Abstract

Abstractionist models of visual word recognition can easily accommodate the absence of visual similarity effects in misspelled common words (e.g., viotin vs. viocin) during lexical decision tasks. However, these models fail to account for the sizable effects of visual similarity observed in misspelled brand names (e.g., anazon produces longer responses and more errors than atazon). Importantly, this dissociation has only been reported in separate experiments. Thus, a crucial experiment is necessary to simultaneously examine the role of visual similarity with misspelled common words and brand names. In the current experiment, participants performed a lexical decision task using both brand names and common words.
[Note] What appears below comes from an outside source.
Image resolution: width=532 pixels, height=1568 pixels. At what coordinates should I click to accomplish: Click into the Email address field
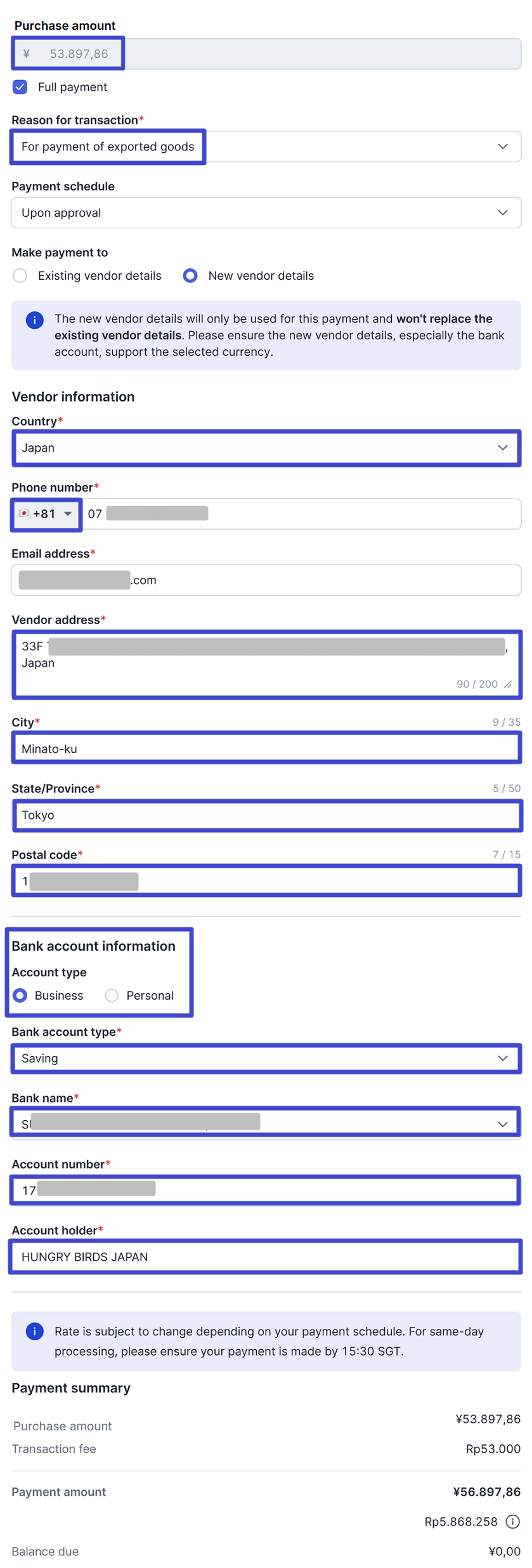(x=266, y=580)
Nonword foils were created by replacing visually similar letters (e.g., anazon [baseword: amazon], anarilllo [amarillo, yellow]) or visually dissimilar letters (e.g., atazon, atarillo). Results showed sizeable visual letter similarity effects for misspelled brand names in response times and percent error. Critically, these effects were absent for misspelled common words. The pervasiveness of visual similarity effects for misspelled brand names, even in the presence of common words, challenges purely abstractionist accounts of visual word recognition. Instead, these findings support instance-based and weakly abstractionist theories, suggesting that episodic traces in the mental lexicon may retain perceptual information, particularly when words are repeatedly presented in a similar format.